Bryant shepherded such highly corrupt programming as Generation KKK, a series the network was forced to drop, before it aired, in response to Hollywood pressure. And the network ran for cover when an investigative reporter revealed that the production company scripted the program, handed out secret cash payments to participants to deliver lines containing racial hate speech, and promoted phony reenactments of cross-burnings, historically used to terrorize African Americans, Catholics, Jews and others targeted for discrimination and violence.

Bryant was also responsible for Leah Remini’s hate-inciting attacks on the Scientology religion, on Jehovah’s Witnesses and other religious groups, which resulted in violence against those churches and their members.
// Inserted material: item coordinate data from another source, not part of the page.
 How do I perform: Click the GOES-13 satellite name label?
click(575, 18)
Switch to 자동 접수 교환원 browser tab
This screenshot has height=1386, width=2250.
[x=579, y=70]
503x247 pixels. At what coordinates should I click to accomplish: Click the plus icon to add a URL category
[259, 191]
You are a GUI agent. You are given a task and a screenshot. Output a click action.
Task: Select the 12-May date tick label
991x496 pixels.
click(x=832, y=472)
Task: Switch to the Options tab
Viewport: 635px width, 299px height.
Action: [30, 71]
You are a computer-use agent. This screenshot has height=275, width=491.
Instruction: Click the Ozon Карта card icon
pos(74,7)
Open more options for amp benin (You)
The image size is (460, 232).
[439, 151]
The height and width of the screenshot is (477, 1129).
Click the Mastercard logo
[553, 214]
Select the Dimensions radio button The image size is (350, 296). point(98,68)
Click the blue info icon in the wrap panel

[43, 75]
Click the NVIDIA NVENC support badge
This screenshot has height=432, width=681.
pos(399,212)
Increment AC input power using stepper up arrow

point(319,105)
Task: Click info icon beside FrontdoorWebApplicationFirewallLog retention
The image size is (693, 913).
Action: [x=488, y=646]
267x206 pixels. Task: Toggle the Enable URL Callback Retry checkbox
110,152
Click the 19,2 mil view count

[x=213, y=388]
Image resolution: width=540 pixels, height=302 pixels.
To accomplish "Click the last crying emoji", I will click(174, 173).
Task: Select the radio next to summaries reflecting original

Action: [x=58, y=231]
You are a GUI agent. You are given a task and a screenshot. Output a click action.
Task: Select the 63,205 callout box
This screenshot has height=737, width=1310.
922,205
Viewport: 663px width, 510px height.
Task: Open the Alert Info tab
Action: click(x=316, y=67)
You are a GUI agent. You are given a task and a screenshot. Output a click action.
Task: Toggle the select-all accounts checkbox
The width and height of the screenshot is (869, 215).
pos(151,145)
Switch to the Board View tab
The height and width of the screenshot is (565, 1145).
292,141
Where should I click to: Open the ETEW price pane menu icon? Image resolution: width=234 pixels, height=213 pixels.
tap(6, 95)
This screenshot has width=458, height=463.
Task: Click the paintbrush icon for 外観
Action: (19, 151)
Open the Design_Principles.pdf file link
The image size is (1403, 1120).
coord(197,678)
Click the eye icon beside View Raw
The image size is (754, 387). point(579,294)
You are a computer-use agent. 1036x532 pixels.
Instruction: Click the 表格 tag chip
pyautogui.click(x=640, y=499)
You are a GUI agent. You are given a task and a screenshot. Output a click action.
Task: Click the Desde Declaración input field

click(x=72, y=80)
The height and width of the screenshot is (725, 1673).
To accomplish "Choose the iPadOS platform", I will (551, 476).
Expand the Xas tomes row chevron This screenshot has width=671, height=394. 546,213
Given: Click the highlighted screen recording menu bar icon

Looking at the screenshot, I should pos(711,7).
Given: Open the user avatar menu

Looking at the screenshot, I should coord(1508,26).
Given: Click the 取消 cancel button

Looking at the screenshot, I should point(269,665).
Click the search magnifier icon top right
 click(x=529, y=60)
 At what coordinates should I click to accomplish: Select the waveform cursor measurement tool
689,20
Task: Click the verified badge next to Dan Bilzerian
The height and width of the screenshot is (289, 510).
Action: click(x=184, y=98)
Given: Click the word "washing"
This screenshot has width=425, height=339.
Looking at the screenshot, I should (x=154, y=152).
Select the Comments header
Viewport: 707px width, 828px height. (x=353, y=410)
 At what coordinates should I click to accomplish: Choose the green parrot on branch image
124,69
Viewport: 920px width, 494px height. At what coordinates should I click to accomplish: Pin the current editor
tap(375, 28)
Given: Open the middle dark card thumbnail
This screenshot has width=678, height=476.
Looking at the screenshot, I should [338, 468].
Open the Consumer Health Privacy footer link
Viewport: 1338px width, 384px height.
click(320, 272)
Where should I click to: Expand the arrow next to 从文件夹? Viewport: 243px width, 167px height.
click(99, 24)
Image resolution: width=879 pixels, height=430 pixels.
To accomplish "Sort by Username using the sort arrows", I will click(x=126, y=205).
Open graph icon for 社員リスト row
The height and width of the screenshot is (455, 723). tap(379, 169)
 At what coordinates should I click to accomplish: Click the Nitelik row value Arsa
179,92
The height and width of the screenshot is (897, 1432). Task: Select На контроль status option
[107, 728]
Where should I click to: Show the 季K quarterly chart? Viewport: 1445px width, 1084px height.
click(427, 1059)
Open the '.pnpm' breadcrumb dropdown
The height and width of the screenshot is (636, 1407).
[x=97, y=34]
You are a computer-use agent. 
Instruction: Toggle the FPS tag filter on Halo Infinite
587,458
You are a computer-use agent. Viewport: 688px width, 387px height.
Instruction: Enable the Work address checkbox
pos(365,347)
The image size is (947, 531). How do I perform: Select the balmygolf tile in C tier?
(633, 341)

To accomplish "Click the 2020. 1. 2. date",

And she promoted The Devil Next Door that was to be a “tell-all” series by ex-members of the Word of Faith Fellowship Church. Like the KKK series, The Devil Next Door was pulled before it aired when a member released canceled checks proving secret payments by the producers to ex-members to make provocative and unsubstantiated accusations against the church.

Much of A&E’s programming uses lies and distortions to try to fool their viewers into believing that their “reality” programming is real—not the scripted, shaped and manipulated deception it actually is. Given free rein by Disney and Hearst, the network has let profits steamroll any inclination to search for the truth, because the truth proves unprofitable for A&E.